For anyone who has ever read a story by H.P. Lovecraft, or ever been interested in surreal, gothic, mind-bending horror, this movie is for you.
The plot is very reminiscent of “The Shadow over Innsmouth”, one of Lovecraft’s most famous tales (and poorly adapted into the Brian Yuzna film, Dagon). Essentially, a small fishing village deep in the rural outskirts of Japan has been experiencing some very bizarre phenomenon. One by one, the townspeople become obsessed with spiral patterns of any kind. A young girl and her boyfriend become particularly concerned, as the boyfriend’s father seems to be at the epicenter of this phenomenon and has become violently obsessed with it. Eventually, as the epidemic reaches its climax, townspeople begin to suffer spiral-related deaths (like being ground up in the tire of a moving car), or even change into grotesque, giant snail-monsters.
The movie is VERY strange, both in story and appearance. Being inspired by the writings of H.P. Lovecraft, the audience is treated to some of the most surreal and gruesome deaths you’ll ever see on film. I won’t spoil it for you, but one of them involves a washing machine, broken glass and a camcorder.

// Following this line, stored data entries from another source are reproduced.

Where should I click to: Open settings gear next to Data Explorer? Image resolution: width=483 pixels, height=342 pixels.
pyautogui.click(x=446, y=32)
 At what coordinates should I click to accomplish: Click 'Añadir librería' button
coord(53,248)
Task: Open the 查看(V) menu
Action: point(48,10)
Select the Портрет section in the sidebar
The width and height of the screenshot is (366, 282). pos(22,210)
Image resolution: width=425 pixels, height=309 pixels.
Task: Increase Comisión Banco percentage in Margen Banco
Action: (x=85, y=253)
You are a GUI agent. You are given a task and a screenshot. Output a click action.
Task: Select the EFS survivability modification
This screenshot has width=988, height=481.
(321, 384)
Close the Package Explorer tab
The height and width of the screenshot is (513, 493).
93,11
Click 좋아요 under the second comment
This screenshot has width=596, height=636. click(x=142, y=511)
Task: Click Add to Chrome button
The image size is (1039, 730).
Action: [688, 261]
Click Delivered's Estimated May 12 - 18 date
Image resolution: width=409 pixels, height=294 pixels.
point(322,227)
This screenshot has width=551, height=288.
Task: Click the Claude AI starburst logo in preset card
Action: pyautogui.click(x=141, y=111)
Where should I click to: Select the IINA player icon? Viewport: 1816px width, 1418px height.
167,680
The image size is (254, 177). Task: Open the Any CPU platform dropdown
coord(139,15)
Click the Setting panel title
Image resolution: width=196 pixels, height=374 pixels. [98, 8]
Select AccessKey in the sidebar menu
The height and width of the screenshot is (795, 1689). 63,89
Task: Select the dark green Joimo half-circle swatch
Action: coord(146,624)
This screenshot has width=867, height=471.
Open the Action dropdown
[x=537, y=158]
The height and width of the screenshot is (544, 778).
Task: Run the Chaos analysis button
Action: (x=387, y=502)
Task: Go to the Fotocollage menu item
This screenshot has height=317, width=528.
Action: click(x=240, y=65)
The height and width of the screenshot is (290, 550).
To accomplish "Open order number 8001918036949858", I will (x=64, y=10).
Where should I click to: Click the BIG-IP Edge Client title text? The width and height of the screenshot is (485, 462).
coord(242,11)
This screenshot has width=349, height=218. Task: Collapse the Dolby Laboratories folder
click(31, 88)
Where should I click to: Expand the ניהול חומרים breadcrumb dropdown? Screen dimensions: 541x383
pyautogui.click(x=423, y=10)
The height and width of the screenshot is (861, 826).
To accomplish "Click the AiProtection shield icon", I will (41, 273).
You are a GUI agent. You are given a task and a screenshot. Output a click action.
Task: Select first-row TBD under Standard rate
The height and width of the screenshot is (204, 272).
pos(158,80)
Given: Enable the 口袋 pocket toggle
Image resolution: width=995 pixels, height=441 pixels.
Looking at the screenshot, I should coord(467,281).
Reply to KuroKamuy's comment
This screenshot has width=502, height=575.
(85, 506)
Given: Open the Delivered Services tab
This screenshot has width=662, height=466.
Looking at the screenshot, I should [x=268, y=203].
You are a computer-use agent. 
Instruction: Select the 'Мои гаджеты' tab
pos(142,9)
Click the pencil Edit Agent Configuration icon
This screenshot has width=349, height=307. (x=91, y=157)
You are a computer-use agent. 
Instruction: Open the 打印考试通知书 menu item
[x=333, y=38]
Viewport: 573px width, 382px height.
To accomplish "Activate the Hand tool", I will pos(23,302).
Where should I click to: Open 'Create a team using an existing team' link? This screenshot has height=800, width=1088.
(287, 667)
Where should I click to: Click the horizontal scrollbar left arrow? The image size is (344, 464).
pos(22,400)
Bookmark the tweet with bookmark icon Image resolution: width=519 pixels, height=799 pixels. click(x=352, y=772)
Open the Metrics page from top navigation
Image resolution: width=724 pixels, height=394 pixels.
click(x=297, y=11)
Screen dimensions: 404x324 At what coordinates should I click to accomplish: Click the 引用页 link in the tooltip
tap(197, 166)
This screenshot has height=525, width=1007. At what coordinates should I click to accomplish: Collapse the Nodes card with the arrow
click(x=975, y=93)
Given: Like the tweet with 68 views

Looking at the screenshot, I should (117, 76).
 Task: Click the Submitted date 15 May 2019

This movie isn’t for everyone, I suppose. Some fans prefer their horror movies to “make sense”, and Uzumaki is decidedly abstract. And yet others will never give the movie a try because it is in Japanese and they don’t like subtitles. And in addition to that, there are those out there who hate H.P. Lovecraft’s style of story-telling and will thus be turned off of the movie at the mere utterance of his name.
But overall, this is the kind of bizarre, surreal horror movie that is best watched at 3 in the morning, when you’re all alone in the a dark house, deprived of sleep and despite all common sense, you become paranoid and creeped-out by every little noise.
I give it an A-. The best H.P. Lovecraft-inspired horror movie since John Carpenter’s In the Mouth of Madness.